_Data for the task_
"""

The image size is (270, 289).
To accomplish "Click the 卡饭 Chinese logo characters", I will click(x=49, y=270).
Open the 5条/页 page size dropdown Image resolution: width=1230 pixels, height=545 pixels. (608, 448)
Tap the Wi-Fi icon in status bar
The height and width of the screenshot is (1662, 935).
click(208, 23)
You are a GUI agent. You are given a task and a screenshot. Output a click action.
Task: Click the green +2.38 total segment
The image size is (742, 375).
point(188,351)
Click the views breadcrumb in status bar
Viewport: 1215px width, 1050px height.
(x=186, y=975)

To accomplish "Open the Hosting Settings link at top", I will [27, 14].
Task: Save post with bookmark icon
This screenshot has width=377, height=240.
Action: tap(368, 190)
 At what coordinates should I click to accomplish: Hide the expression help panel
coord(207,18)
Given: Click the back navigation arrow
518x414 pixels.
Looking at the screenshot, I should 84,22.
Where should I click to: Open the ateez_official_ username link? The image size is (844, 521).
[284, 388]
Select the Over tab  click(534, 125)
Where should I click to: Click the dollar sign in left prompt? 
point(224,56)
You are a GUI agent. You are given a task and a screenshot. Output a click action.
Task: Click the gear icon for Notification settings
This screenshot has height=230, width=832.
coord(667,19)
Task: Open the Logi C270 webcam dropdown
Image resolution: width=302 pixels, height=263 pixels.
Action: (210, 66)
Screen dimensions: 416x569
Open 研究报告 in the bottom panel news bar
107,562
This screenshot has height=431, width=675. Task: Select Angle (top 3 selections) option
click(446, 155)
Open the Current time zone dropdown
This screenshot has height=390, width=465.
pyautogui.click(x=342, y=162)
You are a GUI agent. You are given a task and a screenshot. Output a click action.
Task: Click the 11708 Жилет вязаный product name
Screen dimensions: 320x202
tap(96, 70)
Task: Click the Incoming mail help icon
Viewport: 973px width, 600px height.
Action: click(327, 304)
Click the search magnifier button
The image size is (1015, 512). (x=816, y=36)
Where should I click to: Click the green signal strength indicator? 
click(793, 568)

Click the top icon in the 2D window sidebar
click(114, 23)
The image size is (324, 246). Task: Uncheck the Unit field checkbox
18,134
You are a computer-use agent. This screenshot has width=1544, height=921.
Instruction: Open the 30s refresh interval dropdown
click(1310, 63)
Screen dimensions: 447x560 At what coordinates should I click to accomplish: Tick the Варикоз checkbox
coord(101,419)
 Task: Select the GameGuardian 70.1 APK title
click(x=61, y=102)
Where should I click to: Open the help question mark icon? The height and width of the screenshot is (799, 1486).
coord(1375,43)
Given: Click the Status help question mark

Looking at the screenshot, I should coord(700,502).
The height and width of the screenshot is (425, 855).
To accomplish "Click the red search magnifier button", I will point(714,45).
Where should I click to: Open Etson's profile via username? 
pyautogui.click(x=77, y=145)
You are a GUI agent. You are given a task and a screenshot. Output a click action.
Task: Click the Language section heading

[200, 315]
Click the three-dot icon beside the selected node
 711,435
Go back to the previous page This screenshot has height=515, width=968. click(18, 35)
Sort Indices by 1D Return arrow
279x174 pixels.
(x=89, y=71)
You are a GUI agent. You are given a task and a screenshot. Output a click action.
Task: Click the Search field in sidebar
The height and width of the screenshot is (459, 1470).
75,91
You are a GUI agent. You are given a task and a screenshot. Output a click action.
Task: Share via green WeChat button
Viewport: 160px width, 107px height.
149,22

"""

_Exercise goal_
The response must repeat exactly the lines from the top of the material through the line containing "Task: Click the green +2.38 total segment", both included, with no other output.

_Solution for this exercise_
The image size is (270, 289).
To accomplish "Click the 卡饭 Chinese logo characters", I will click(x=49, y=270).
Open the 5条/页 page size dropdown Image resolution: width=1230 pixels, height=545 pixels. (608, 448)
Tap the Wi-Fi icon in status bar
The height and width of the screenshot is (1662, 935).
click(208, 23)
You are a GUI agent. You are given a task and a screenshot. Output a click action.
Task: Click the green +2.38 total segment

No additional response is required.